Nik Storonsky, the billionaire co-founder of finance-app Revolut, has also upped sticks for the United Arab Emirates thanks to Labour’s abolition of non-dom tax status. The pair are just two of more than 4,000 ultra-rich people leaving the UK over the past year.
This might delight the class war fanatics of the hard-Left but they take with them good, well-paid jobs, tax and growth opportunities – billions of pounds lost to the UK in investment and employment. And this affects us all.
Even those who are staying in the UK are reducing their investments. Self-made billionaire Ineos owner Sir Jim Ratcliffe has had enough of the Labour’s pie-in-the-sky net-zero energy policy.
Earlier this autumn, he announced he was pulling £3billion of British investment, coming soon after being forced to close his Grangemouth oil refinery with the loss of 400 skilled jobs. “Our future investment will not be in the UK,” a spokesman said. “There’s no question of that. The problem is that the UK has become one of the most unstable fiscal regimes in the world from a perspective of natural resources and energy.”
How bad is that? A British-born founder of a global business empire is being forced to divert investment away from the UK to other more business-friendly nations. This lack of confidence in Labour’s Britain was articulated perfectly by US Ambassador Warren Stephens last Friday at an event in the heart of the City of London, when he advised Britain to change its energy policy and start drilling again in the North Sea.
He is worried sky-high energy costs in Britain are weakening our economy and undermining our ability to be a strong ally to the US – a concern shared by Donald Trump.
Putting party before nation, both Rachel Reeves and Keir Starmer are triggering a suicidal economic path in which business and hard-working families are being taxed to appease Left-wing backbenchers hungry for ever more benefits and expenditure.

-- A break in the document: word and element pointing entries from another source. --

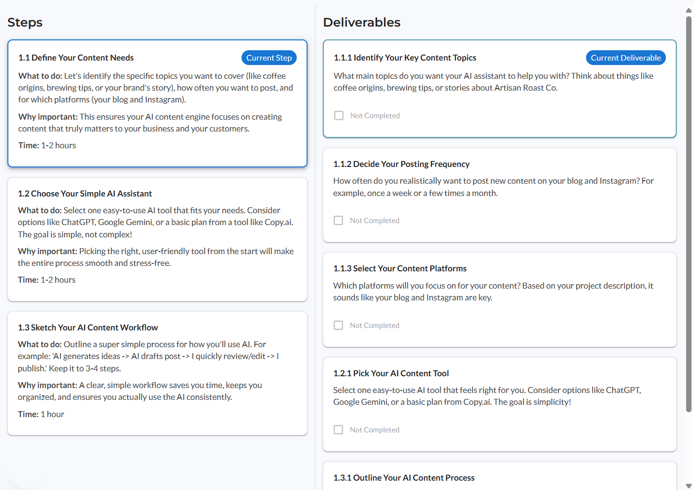The height and width of the screenshot is (490, 693).
Task: Check "Pick Your AI Content Tool" as complete
Action: tap(339, 429)
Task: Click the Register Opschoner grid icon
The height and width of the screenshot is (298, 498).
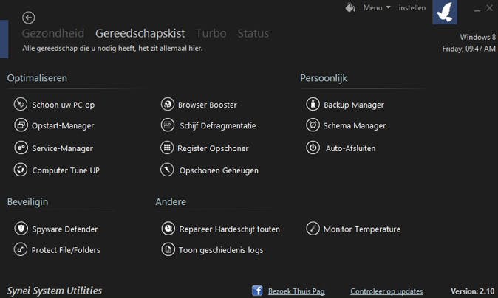Action: point(167,148)
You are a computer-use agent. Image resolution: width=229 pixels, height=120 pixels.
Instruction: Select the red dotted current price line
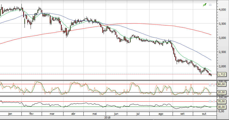101,74
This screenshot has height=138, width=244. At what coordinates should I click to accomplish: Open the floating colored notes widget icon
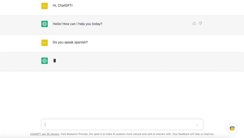[232, 128]
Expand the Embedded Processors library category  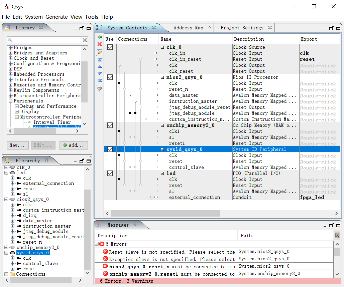(x=10, y=74)
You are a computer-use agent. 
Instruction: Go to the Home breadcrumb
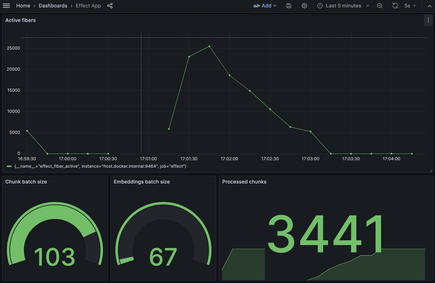point(23,6)
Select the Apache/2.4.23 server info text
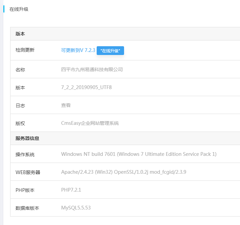This screenshot has width=240, height=225. pyautogui.click(x=123, y=172)

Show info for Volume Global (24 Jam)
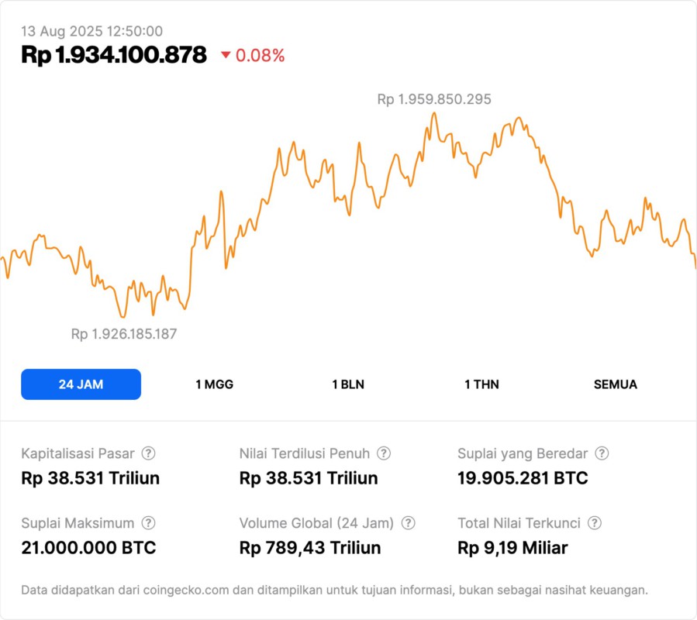[409, 523]
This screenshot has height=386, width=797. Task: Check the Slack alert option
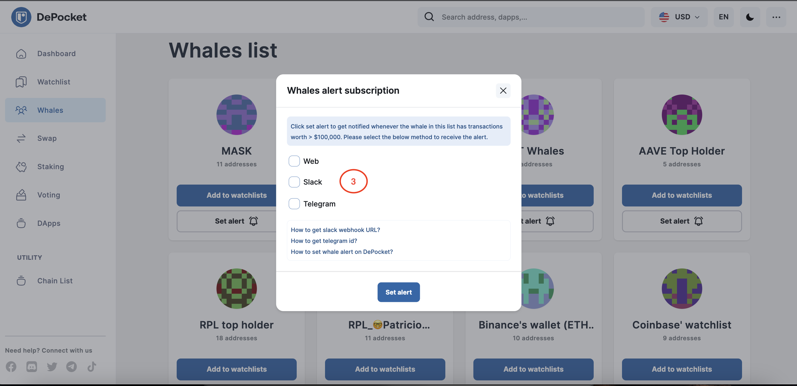(294, 182)
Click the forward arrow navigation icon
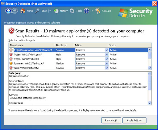The image size is (158, 130). click(x=15, y=10)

The public sector is quite simply bleeding the nation dry, with ever-rising wages, gold-plated pensions and falling productivity. And the non-working classes are growing at an exponential rate. It’s little wonder that anyone with a degree of energy, enterprise and money is choosing to leave Britain and try their luck abroad.
We can only hope a future government will see sense and support wealth and growth creators to help return the country to a golden age of invention and enterprise. Sadly, by then it might already be too late.